Starting at the line that contains "The image size is (1372, 889)." and ending at the line that contains "Task: Open the Filter button", the lines below are to be given again exactly, with nothing added.

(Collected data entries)
☆ ☆ ☆ ☆ ☆ ☆ ☆

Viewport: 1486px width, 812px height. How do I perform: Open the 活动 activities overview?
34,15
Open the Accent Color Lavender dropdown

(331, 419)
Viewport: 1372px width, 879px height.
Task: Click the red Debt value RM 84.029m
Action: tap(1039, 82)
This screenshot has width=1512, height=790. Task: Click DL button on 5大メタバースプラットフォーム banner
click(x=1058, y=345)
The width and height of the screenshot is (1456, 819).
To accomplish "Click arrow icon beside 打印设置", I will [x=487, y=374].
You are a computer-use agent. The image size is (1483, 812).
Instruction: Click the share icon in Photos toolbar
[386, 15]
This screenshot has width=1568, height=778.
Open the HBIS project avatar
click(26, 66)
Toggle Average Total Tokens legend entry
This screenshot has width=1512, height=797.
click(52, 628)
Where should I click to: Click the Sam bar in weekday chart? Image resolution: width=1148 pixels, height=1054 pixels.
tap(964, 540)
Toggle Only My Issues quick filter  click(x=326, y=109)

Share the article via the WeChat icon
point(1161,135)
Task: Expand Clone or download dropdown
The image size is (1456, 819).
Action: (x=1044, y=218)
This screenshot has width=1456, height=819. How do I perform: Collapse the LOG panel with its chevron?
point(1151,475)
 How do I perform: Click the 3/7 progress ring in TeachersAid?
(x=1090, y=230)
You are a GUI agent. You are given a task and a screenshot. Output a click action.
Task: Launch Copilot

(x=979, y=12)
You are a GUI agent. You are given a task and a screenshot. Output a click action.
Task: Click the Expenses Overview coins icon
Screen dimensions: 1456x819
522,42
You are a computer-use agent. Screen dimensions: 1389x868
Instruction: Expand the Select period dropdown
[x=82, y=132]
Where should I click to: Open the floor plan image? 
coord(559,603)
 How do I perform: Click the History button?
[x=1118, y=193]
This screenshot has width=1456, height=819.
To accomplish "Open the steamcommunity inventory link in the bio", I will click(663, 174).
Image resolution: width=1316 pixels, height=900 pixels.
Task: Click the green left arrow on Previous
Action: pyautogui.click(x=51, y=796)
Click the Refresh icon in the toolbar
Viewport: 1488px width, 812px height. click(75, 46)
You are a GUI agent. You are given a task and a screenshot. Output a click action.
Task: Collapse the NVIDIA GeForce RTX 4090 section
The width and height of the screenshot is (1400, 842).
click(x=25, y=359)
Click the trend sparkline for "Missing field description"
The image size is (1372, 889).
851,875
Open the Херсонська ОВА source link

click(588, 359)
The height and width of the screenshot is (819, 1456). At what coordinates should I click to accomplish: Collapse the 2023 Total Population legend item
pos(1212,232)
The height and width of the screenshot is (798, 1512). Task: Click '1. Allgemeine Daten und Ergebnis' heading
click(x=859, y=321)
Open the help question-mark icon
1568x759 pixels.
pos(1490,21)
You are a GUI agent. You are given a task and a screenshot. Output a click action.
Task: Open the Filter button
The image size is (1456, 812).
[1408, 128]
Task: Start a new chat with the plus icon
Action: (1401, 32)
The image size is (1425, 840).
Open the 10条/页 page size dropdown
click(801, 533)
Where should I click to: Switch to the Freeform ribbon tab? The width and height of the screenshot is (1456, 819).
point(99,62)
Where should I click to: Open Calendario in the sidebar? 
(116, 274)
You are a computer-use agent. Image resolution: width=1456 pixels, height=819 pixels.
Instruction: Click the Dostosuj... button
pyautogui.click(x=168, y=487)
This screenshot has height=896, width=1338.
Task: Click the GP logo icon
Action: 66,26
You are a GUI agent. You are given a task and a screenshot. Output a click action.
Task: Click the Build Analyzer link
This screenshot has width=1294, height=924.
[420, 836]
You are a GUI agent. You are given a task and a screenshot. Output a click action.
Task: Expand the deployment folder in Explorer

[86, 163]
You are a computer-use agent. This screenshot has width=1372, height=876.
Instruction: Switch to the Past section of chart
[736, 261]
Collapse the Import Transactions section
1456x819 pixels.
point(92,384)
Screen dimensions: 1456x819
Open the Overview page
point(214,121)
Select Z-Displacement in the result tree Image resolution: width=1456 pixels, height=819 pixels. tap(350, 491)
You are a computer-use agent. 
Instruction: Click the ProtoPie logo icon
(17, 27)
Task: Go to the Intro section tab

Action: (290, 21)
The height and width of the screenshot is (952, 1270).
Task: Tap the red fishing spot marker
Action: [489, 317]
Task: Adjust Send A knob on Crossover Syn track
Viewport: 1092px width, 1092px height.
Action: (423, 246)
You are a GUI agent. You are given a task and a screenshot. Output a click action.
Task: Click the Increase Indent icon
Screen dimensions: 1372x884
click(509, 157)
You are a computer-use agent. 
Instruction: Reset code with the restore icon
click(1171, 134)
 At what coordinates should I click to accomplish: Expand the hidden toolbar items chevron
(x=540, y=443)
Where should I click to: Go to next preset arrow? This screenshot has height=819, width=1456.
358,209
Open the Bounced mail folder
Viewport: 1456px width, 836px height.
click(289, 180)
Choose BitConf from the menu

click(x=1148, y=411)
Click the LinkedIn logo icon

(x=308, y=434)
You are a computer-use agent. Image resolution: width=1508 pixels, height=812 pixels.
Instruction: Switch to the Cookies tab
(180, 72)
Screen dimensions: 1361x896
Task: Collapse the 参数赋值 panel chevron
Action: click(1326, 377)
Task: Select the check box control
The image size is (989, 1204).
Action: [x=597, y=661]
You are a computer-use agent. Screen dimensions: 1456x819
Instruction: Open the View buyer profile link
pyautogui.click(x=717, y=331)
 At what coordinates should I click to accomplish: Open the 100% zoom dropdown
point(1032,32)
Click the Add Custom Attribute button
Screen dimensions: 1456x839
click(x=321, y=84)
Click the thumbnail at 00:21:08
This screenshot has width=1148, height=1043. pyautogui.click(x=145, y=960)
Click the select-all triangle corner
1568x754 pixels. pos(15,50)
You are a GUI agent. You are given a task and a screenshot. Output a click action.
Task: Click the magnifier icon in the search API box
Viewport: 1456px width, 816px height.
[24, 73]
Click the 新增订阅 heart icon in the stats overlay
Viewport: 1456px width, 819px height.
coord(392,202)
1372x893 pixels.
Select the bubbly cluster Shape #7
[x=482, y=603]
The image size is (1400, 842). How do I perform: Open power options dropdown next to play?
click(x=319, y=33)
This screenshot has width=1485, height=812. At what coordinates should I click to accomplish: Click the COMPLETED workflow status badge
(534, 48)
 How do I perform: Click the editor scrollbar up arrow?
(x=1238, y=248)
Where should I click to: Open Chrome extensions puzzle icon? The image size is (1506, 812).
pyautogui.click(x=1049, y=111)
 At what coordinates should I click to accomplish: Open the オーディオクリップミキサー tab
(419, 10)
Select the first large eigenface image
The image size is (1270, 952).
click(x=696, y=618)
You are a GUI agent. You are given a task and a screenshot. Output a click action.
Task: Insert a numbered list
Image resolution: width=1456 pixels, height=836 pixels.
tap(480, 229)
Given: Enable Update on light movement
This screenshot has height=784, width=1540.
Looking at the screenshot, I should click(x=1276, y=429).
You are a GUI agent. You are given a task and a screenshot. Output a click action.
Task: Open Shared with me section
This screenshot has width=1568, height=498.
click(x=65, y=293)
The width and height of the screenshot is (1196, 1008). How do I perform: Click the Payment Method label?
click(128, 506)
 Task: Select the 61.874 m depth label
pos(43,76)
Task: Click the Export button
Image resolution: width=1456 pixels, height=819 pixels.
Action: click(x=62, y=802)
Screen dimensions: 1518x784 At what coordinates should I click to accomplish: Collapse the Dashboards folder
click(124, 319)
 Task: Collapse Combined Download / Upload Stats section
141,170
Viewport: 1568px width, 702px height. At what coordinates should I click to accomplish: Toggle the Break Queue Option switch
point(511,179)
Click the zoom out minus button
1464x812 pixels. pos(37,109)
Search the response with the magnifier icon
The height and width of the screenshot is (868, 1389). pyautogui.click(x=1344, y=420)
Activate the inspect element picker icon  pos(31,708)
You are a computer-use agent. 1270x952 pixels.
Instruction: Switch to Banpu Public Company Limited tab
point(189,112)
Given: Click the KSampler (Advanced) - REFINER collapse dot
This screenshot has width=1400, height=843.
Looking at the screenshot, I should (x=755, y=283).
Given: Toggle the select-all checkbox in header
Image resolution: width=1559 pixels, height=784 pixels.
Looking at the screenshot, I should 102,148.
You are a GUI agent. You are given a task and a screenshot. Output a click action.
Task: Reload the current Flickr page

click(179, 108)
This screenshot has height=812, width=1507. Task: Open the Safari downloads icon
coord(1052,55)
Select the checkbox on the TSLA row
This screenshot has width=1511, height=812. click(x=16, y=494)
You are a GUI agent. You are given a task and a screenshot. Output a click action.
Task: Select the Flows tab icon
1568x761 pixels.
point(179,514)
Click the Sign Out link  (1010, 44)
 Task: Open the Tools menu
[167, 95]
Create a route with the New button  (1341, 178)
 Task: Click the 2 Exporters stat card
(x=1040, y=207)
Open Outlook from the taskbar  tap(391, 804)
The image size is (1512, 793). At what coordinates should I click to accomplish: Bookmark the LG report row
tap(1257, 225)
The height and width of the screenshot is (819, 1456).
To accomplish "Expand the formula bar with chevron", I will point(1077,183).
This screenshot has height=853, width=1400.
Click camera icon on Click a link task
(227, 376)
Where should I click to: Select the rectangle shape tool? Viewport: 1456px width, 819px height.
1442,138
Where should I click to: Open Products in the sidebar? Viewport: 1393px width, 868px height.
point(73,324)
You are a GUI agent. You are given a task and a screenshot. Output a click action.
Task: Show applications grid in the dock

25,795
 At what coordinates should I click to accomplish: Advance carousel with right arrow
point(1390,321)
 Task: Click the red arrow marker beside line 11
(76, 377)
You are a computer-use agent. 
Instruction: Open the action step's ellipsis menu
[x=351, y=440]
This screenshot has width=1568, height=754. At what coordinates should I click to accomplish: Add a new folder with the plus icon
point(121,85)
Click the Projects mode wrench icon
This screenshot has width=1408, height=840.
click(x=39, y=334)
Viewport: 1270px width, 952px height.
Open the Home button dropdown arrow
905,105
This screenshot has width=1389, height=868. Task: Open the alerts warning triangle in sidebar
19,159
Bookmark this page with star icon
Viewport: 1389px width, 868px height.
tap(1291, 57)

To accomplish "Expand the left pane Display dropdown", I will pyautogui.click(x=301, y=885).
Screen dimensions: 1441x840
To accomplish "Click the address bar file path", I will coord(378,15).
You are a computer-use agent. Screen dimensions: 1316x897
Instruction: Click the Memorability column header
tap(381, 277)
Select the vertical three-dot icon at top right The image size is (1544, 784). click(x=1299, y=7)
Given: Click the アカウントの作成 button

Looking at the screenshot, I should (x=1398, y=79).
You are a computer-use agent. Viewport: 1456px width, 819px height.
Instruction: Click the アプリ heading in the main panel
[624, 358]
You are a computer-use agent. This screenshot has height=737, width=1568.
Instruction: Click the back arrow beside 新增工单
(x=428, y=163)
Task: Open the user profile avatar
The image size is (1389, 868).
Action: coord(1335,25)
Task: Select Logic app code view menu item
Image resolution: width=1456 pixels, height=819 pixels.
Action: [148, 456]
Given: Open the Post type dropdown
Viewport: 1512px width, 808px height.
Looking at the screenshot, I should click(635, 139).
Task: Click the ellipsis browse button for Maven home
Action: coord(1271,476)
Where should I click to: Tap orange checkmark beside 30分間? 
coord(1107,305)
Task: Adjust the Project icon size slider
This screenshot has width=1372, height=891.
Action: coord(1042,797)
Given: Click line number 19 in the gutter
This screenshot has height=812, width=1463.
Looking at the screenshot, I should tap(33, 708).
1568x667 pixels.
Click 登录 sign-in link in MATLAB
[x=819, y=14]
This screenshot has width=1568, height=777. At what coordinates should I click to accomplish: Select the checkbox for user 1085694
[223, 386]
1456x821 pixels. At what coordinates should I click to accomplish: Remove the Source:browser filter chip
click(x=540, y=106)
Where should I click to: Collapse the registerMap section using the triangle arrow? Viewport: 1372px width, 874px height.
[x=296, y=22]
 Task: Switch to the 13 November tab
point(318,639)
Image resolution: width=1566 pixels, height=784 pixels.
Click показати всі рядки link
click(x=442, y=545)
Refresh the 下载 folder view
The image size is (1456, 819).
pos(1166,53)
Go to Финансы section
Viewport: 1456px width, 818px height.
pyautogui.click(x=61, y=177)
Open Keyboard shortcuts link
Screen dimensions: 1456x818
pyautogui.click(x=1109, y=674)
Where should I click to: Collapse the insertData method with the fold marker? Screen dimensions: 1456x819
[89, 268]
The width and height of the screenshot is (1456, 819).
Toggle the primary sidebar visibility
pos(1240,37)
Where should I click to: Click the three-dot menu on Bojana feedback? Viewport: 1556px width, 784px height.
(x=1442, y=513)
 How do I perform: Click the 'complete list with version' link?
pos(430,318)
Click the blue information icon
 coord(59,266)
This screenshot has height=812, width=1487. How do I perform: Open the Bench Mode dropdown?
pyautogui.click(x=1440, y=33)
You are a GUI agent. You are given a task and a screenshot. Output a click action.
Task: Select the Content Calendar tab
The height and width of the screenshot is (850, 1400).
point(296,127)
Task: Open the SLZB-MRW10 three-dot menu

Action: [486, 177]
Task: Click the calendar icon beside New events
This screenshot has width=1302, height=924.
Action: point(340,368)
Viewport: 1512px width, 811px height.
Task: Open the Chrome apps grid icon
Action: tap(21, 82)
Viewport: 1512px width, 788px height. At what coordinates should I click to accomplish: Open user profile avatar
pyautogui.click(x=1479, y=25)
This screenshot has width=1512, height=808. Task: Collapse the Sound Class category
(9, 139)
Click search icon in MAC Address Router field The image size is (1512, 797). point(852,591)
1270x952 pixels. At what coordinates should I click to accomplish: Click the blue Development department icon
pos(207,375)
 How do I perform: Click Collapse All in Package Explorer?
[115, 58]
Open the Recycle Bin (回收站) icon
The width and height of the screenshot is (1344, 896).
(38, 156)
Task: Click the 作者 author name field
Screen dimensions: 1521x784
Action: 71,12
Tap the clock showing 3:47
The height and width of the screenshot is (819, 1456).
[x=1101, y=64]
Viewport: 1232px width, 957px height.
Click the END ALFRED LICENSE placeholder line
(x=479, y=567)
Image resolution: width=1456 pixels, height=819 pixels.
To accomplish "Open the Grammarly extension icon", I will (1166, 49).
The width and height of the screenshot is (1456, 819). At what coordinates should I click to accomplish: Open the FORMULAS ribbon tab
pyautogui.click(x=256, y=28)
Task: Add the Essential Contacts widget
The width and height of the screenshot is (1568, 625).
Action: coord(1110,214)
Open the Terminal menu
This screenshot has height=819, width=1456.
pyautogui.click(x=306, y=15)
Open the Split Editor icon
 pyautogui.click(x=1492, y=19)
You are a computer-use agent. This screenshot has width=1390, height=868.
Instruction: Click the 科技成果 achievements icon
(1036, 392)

☆ ☆ ☆ ☆ ☆ ☆ ☆

__Output below__.
The image size is (1372, 889).
851,875
Open the Херсонська ОВА source link

click(588, 359)
The height and width of the screenshot is (819, 1456). At what coordinates should I click to accomplish: Collapse the 2023 Total Population legend item
pos(1212,232)
The height and width of the screenshot is (798, 1512). Task: Click '1. Allgemeine Daten und Ergebnis' heading
click(x=859, y=321)
Open the help question-mark icon
1568x759 pixels.
pos(1490,21)
You are a GUI agent. You are given a task and a screenshot. Output a click action.
Task: Open the Filter button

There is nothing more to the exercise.